The Sperry Gyroscope Company, now employing 2100 workers at its new manufacturing plant at Lake Success, Nassau, indicated today that it intends to double that work force. It was also reported to the Public Service Commission that three new bus lines for Sperry workers have been granted operating permits by the New York War Authority, and await only authorization by the commission to begin operation.
("Aw, t'at's jus' swell," sighs Joe. "Buncha rookies need ta get broke in!" "Ain' it awrful," chuckles Sally. "An' 'fore ya know it, t'ey'll be bumpin' ya right off t' night shif'." "Ya t'ink?" replies Joe. "I dunno, seem t'me like t'ey'll need us ol' hans t'keep all 'ese fresh kids in line." "How long you been woikin'neah again? Six, seven mont's?" "Laaaaaaawnganuff.")
(Coming soon in "Smilin' Jack...")
For half a million boys and girls in Brooklyn and Queens, the ringing of the school bells today meant ten and a half weeks of freedom, as classes recessed until September 14th. The school system will continue in operation, however, for special classes for the training of war workers, with most teachers of vocational subjects remaining at work thru the summer to conduct these courses. However, five evening high schools have been officially terminated as a budget-cutting measure, and at Bushwick Evening High School, one of the schools that will not reopen in the fall, the entire faculty rose in protest, arguing that students will need to travel an additional hour to reach the nearest operating night school in New Lots.

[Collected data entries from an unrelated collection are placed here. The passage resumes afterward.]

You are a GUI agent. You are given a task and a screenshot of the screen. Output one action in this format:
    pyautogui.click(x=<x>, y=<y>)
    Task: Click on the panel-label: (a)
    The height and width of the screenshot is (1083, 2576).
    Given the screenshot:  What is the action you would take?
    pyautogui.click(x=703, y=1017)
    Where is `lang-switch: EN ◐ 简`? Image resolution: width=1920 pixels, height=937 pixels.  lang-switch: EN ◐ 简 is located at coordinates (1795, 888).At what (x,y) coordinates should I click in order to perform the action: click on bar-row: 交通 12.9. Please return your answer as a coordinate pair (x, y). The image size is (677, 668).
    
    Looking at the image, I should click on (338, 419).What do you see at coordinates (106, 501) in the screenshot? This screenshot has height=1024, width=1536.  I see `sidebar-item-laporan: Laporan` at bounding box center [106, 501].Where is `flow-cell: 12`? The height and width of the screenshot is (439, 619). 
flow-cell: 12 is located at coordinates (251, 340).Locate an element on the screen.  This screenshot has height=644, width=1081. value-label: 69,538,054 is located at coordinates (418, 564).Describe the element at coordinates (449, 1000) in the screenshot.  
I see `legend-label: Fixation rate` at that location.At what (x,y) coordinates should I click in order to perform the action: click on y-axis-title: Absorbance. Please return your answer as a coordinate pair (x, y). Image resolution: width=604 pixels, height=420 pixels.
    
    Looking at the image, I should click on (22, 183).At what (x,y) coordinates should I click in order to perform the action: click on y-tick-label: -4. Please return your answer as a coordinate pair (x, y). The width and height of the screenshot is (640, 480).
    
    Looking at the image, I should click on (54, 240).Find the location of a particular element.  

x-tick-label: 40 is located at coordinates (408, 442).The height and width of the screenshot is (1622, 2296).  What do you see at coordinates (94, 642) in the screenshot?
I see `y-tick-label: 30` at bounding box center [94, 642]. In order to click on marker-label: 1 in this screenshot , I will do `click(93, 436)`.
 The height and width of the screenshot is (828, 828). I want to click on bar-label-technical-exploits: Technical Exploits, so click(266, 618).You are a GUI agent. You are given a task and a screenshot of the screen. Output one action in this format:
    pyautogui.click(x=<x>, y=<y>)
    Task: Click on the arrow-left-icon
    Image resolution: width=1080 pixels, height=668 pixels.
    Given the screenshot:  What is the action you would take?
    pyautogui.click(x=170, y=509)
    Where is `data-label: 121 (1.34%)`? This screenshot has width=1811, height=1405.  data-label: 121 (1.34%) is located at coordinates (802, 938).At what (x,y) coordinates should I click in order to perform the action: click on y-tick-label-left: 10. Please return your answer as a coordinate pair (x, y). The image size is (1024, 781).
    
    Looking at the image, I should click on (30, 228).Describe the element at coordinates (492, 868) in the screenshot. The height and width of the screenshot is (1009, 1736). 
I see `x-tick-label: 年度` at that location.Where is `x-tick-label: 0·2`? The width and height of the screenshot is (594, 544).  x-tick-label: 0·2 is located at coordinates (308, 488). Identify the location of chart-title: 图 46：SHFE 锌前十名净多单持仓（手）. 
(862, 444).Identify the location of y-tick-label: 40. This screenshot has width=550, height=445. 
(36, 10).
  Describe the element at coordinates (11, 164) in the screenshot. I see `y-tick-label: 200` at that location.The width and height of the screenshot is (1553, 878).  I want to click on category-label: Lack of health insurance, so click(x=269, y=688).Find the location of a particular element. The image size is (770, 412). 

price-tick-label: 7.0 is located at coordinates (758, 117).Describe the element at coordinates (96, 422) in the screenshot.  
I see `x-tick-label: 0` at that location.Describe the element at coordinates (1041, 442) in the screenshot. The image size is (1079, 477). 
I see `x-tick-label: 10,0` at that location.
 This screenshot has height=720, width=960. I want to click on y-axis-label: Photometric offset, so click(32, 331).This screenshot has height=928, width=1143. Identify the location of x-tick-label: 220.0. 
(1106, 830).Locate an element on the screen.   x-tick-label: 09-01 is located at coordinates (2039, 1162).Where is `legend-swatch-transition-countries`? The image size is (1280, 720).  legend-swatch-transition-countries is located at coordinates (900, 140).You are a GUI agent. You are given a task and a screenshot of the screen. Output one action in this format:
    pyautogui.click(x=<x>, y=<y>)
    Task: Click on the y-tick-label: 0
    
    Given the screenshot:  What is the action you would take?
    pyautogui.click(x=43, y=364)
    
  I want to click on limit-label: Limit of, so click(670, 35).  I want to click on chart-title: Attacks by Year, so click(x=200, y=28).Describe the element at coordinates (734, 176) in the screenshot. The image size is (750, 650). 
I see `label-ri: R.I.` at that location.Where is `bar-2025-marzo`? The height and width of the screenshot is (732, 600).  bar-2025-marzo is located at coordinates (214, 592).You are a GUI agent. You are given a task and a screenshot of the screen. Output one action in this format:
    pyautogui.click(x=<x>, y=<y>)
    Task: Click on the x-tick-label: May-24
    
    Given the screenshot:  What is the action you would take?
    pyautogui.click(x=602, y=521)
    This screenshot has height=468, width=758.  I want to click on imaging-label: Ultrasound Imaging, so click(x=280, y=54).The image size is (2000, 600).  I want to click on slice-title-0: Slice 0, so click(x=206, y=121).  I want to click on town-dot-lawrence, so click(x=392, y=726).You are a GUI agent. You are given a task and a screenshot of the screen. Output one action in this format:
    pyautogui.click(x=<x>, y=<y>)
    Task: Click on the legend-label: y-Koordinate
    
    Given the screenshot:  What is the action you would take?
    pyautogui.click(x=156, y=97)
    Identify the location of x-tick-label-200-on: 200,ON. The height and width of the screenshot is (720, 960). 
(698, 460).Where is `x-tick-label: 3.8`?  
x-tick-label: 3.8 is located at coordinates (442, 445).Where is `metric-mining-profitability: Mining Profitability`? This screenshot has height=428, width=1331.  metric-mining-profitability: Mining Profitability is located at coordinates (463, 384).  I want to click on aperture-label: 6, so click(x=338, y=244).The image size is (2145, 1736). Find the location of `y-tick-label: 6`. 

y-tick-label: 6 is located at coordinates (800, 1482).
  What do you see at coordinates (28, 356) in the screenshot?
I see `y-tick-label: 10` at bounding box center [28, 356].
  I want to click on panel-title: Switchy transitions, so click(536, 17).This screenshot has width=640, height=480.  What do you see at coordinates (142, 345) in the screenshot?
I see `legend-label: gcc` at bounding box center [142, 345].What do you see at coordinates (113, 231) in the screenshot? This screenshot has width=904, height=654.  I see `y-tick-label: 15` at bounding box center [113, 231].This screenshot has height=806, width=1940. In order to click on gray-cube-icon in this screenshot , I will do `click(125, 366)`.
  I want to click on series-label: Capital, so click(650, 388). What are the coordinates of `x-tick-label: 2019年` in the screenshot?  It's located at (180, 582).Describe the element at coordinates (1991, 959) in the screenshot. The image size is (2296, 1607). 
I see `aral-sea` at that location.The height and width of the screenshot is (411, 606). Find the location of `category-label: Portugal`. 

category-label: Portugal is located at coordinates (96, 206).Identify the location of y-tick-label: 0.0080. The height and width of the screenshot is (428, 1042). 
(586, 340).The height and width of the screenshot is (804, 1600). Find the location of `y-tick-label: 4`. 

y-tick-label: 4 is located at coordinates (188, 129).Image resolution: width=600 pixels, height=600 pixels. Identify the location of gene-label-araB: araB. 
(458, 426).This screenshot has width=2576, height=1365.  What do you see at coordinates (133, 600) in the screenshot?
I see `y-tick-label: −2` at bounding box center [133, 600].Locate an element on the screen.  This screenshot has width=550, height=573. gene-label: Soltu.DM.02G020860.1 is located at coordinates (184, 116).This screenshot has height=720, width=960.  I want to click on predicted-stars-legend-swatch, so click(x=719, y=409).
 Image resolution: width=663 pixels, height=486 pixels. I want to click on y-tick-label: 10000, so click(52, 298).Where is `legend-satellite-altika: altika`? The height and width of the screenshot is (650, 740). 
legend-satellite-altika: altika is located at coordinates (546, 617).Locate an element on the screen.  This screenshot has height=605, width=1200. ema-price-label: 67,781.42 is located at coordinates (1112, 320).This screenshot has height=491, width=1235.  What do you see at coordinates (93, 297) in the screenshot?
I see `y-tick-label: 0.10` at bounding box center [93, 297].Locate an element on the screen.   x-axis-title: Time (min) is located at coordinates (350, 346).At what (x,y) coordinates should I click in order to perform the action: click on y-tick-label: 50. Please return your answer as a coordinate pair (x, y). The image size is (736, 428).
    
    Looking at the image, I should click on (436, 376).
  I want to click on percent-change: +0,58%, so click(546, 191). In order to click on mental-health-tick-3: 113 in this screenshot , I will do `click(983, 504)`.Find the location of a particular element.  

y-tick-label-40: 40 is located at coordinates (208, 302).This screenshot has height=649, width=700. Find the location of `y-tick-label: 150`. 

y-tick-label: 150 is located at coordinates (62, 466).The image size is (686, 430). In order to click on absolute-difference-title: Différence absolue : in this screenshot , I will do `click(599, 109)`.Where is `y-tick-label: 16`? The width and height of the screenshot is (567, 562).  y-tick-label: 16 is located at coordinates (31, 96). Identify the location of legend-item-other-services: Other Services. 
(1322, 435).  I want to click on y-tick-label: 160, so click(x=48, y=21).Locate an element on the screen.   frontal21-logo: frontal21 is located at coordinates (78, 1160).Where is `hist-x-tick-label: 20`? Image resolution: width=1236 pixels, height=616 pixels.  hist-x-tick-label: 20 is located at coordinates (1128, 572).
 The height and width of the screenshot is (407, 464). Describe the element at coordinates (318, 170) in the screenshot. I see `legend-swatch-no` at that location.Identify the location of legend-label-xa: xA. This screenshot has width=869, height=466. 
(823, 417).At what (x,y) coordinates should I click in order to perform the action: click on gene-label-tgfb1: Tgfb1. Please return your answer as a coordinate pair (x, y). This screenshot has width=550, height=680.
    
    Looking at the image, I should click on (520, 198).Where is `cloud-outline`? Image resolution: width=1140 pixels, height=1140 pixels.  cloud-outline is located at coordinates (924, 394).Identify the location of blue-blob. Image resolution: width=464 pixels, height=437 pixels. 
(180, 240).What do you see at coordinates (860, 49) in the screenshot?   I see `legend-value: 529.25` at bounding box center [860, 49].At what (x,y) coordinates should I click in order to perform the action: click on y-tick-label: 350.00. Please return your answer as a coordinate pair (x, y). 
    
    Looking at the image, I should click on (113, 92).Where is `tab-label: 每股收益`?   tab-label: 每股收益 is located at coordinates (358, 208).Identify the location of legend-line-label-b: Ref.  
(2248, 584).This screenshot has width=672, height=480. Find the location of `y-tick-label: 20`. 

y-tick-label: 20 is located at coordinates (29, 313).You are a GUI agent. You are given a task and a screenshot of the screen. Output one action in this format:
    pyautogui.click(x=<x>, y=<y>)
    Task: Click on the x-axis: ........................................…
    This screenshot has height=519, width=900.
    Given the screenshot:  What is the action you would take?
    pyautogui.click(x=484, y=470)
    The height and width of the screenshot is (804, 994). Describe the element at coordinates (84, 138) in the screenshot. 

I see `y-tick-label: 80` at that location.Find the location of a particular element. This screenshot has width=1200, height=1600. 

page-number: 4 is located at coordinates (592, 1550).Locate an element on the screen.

New and more rigid restrictions on the issuance of supplemental gasoline rations will be imposed by the Office of Price Administration, with C cards issued only to fourteen specific classes, including those engaged in official Government business, newspaper photographers, public health workers, transportation workers engaged in the movement of food products, persons engaged in farm work, professional fishermen, repair and maintenance workers, salesmen for farm machinery, messengers, and those engaged in the movement of servicemen and war workers. Members of those classes will be required to prove their need for the supplemental ration, as will all those seeking the smaller supplemental B ration.
Motorists are reminded that tomorrow is the deadline to display the new Federal Use Tax Stamp on all autos. Violations will be punished by a $25 fine, 25 days in jail, or both.
(They're famous, but we're not going to tell you any of their names, because they're not THAT famous.)
($4 for a cheap suit of coveralls you can probably get for half that at Davega really is a bit much.)
The Eagle Editorialist notes word from London that the British are becoming "baseball conscious" after watching American soldier teams playing in city parks in their leisure time, and regrets that this constitutes the British introduction to the game, because "at least half of it is in the audience." "Comparing a game in London to a game at Ebbets Field is like comparing an English tart to an American apple pie!"
(Yeah, well, you're not fooling the draft board.)
(OK, I really need to see this picture. And Parrott may have a good point, but do they make movies about managers who sit quietly on the bench?)
(A prophet is not without honor save in his own country.)
(Hope your insurance is paid up.)
(Hmph. I've seen better moustaches drawn on political posters.)